Exercise inputs —

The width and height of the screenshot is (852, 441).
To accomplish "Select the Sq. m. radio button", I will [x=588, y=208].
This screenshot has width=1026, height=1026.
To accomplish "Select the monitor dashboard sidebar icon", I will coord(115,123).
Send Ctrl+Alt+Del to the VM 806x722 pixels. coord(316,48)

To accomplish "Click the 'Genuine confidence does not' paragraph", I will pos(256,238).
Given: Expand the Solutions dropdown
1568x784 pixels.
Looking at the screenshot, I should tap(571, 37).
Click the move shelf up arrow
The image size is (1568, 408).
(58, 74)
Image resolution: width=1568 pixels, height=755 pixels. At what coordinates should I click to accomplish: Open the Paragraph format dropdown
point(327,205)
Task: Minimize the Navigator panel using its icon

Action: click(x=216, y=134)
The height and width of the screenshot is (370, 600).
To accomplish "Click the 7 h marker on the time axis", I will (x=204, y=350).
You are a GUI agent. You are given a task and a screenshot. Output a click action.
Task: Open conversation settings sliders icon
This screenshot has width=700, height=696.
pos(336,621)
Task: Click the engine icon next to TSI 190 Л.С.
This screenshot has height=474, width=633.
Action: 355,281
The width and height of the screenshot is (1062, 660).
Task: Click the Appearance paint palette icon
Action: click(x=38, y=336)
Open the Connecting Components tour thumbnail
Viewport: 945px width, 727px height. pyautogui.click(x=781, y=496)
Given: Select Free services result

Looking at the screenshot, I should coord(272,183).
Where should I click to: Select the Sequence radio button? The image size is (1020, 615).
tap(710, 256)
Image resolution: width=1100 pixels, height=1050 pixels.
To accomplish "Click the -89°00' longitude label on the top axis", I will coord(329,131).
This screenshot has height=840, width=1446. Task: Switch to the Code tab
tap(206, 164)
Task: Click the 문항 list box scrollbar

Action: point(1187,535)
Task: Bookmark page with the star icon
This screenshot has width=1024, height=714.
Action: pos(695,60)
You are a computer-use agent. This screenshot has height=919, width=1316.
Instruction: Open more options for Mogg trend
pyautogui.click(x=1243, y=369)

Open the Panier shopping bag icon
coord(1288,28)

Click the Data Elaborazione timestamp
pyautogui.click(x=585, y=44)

Directions for this task — Copy out each line of the listing where the string "will" appears.

Solution to the exercise —
To accomplish "Select the Sq. m. radio button", I will [x=588, y=208].
To accomplish "Select the monitor dashboard sidebar icon", I will coord(115,123).
To accomplish "Click the 'Genuine confidence does not' paragraph", I will pos(256,238).
To accomplish "Click the 7 h marker on the time axis", I will (x=204, y=350).
To accomplish "Click the -89°00' longitude label on the top axis", I will coord(329,131).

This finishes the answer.